Roma, opposizioni: stop a blitz Raggi, la consiliatura è finita

Domani Consiglio straordinario sui poteri per la Capitale

Roma, 17 ago. (askanews) – Il voto compatto delle opposizioni contro l’esame della delibera della Giunta Raggi sul riordino delle partecipate ha posto fine all’ultima seduta dell’Assemblea capitolina per questa consiliatura. Nell’ordine dei lavori, “contro la volontà di tutti – commenta a margine della seduta il capogruppo di Fdi Andrea De Priamo – la Raggi e Lemmetti avevano voluto inserire la delibera sulle partecipate, particolarmente dannosa per Roma Metropolitane e Farmacap.

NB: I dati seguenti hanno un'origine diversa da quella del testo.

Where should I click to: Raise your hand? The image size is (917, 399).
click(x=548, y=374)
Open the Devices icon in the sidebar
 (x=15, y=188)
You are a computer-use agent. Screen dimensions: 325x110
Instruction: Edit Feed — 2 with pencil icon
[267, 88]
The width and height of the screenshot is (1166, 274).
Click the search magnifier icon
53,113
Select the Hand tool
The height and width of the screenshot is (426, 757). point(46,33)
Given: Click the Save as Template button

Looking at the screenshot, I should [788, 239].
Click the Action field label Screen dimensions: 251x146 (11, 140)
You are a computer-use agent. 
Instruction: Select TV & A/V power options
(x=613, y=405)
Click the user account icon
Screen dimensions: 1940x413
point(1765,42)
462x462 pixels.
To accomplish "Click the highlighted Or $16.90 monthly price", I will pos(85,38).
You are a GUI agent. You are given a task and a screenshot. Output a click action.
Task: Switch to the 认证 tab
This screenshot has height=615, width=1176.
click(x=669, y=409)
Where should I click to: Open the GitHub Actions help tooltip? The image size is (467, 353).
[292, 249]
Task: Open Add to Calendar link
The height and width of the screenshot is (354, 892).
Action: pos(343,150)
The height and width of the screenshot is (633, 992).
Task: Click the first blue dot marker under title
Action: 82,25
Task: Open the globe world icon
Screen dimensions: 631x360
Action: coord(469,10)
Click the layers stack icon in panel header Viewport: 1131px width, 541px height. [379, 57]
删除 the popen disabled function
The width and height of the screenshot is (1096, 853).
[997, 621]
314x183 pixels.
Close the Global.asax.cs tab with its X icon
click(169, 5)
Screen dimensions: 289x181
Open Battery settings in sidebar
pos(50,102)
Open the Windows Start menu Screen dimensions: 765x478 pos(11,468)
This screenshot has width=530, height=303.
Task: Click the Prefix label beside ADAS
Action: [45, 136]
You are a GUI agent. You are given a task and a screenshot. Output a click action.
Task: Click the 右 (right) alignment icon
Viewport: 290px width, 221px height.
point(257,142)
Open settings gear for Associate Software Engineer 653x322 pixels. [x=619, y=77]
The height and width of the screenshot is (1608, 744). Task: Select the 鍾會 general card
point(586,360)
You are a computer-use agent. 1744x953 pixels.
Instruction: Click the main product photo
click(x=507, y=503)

Oggi bocciati dall’aula, a breve dai cittadini”, auspica, mentre il capogruppo capitolino del Pd Giulio Pelonzi lamenta che il tentato blitz di Raggi “ha impedito all’Assemblea Capitolina di votare atti utili alla città quali: Bilancio Farmacap, Forum beni confiscati, regolamento centro anziani, ex Ania ecc… I cittadini devono sapere che nella capigruppo precedente alla seduta odierna, le forze di opposizione avevano proposto un ordine dei lavori differente che la maggioranza ha rifiutato – sottolinea Pelonzi -.Le opposizioni oggi hanno dato un giusto ‘schiaffo istituzionale’ alla sindaca”. Secondo il capogruppo di Sinistra per Roma Stefano Fassina ” è stato surreale, dopo 5 anni di inerzia e di comportamenti finalizzati a portare alcune società sull’orlo del fallimento, invocare ora in piena campagna elettorale piani strategici da realizzare con urgenza”. Tanto più che, ha aggiunto Fassina “le decisioni di razionalizzazione, ossia di liquidazione, alienazione o fusione sono complesse e impegnano il futuro: richiedono approfondimenti e audizioni impossibili da fare in poche ore a Ferragosto e esigono una piena legittimazione democratica, mentre la consigliatura è scaduta e la Giunta Raggi non ha più la maggioranza in aula Giulio Cesare”. Cala il sipario istituzionale su un’esperienza di governo “nata da una larghissima legittimazione popolare – aggiunge Fassina – sprecata sull’altare dell’improvvisazione e dei conflitti interni. Il voto darà a romane e romani la possibilità di avviare la ricostruzione della Capitale”. Da oggi e fino alla nomina dei nuovi membri dell’Assemblea capitolina successiva ai comizi elettorali del 3-4 ottobre prossimo, l’Assemblea potrà riunirsi e deliberare esclusivamente su “atti indifferibili e urgenti” ai sensi dell’art. 38 del Tuel. È, però, confermata per domani 18 agosto fino alle ore 14 la seduta straordinaria online in cui si discuterà di poteri e fondi per Roma Capitale.